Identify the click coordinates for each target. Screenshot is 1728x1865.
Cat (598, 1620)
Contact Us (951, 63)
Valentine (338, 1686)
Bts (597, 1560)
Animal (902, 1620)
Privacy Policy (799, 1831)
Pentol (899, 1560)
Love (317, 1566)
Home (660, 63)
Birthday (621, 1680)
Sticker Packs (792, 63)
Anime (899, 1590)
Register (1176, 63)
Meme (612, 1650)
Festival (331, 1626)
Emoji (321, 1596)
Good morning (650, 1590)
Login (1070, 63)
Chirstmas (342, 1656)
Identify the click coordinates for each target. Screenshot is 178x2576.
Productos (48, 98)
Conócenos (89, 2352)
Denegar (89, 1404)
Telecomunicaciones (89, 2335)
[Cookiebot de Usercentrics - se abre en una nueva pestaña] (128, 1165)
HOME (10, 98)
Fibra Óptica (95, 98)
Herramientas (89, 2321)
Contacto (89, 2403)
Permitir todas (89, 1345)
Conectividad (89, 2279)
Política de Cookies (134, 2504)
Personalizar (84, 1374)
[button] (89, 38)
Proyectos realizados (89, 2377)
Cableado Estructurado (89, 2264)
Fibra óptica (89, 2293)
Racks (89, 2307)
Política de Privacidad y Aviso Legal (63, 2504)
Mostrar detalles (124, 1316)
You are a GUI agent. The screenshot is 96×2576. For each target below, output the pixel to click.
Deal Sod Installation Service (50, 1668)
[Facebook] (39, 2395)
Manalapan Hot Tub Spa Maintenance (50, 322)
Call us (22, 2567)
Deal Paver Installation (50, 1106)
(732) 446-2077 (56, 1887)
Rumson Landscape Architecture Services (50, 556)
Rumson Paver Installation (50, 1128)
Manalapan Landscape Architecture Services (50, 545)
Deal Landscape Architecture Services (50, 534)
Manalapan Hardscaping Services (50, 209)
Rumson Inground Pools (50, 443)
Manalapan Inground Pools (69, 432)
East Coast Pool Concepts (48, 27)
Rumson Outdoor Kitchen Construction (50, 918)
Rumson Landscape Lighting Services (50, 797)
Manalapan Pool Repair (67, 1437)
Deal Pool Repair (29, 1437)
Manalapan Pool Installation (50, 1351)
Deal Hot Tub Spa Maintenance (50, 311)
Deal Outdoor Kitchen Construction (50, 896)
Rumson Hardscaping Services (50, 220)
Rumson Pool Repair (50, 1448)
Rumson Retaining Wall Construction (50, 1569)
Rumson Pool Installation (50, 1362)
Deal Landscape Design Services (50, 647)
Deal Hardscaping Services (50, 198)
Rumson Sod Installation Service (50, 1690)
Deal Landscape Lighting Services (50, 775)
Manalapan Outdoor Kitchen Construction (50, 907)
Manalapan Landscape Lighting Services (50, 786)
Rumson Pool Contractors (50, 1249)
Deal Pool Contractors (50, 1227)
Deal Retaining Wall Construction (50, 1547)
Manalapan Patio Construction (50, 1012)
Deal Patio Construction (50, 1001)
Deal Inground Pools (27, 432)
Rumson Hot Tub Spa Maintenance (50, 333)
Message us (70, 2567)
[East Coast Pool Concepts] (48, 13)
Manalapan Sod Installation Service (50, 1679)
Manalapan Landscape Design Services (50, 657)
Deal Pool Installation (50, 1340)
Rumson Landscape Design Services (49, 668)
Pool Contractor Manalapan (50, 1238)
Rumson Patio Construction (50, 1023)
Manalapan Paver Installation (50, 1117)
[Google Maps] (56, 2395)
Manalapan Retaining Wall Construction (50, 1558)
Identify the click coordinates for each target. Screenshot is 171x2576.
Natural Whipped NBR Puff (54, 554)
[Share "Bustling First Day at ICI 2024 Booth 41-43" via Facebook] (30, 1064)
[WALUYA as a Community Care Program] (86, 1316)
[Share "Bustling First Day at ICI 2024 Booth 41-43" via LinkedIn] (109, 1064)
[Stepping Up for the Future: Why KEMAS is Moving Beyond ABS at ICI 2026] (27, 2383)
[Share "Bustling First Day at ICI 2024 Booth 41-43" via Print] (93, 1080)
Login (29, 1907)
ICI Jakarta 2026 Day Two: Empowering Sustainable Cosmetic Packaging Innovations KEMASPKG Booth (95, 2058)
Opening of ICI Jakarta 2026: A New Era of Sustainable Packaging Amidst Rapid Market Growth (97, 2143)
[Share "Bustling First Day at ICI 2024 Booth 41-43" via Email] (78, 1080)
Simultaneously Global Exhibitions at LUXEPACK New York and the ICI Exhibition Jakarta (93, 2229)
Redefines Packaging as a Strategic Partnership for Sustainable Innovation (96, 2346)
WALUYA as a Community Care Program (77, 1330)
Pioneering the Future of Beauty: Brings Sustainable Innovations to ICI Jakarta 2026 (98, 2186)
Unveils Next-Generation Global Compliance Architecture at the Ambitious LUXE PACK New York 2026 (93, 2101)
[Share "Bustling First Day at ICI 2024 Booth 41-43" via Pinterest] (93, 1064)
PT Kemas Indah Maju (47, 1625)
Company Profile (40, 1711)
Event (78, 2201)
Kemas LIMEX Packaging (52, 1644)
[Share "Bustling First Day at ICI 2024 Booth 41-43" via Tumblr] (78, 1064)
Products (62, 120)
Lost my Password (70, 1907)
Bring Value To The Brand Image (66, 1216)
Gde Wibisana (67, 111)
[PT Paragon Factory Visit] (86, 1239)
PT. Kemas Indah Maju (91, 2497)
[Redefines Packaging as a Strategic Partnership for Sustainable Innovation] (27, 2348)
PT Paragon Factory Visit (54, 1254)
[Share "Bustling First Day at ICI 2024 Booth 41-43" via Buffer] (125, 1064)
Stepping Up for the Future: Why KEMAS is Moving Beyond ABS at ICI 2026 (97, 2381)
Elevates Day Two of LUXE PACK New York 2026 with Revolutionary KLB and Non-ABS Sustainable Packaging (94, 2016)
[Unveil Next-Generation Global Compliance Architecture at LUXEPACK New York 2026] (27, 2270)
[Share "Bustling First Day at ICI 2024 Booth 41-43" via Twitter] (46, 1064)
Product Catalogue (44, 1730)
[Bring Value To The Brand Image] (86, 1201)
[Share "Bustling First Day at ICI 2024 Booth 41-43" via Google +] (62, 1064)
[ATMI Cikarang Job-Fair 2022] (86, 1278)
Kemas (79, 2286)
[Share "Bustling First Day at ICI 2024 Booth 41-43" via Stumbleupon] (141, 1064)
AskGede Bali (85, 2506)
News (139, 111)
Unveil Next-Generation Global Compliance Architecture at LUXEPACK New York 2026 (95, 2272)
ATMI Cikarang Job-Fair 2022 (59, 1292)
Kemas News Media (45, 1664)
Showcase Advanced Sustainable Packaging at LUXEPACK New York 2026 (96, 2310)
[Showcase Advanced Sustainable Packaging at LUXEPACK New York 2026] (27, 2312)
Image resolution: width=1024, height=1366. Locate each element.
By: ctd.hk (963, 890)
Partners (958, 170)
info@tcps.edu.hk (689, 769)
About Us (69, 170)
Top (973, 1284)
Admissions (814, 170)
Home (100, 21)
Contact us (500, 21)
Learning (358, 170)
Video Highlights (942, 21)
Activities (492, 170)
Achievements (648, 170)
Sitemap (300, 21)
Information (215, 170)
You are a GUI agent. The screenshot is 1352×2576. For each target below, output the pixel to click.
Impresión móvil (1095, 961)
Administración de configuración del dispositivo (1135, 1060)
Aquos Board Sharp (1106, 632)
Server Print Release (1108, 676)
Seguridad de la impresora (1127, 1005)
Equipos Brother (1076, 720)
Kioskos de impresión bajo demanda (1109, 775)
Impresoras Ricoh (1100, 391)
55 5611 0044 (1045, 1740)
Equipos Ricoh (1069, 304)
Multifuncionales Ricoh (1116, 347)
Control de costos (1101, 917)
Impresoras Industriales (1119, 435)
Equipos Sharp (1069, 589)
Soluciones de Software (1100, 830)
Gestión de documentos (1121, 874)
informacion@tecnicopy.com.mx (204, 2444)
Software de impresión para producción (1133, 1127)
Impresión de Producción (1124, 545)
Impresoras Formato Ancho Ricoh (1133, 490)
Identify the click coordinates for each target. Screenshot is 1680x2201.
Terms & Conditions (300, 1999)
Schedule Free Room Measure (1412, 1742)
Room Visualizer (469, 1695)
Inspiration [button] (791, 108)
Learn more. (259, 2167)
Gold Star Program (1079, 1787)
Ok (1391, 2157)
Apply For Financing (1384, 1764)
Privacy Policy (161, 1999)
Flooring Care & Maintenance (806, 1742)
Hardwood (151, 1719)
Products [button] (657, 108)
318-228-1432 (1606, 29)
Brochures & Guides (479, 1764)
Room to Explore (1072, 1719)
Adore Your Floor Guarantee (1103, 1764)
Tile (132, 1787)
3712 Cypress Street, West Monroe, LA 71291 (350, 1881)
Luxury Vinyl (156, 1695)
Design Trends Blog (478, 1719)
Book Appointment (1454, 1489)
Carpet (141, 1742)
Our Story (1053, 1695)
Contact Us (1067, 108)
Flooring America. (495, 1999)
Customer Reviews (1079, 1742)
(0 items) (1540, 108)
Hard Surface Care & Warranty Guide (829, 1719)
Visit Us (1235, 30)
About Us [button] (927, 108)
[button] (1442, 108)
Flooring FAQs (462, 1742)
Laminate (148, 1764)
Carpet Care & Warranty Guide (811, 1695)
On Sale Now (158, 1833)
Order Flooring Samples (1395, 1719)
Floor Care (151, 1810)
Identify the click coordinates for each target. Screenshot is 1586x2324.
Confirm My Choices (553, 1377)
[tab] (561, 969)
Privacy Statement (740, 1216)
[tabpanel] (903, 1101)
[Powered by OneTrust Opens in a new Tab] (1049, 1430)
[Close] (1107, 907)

What needs to be done: With the first line being the one containing "Manalapan Hardscaping Services (50, 209)" and the last line the one containing "Manalapan Pool Repair (67, 1437)", transcribe exactly the lines above that fall in that range.

Solution below:
Manalapan Hardscaping Services (50, 209)
Rumson Inground Pools (50, 443)
Manalapan Inground Pools (69, 432)
East Coast Pool Concepts (48, 27)
Rumson Outdoor Kitchen Construction (50, 918)
Rumson Landscape Lighting Services (50, 797)
Manalapan Pool Repair (67, 1437)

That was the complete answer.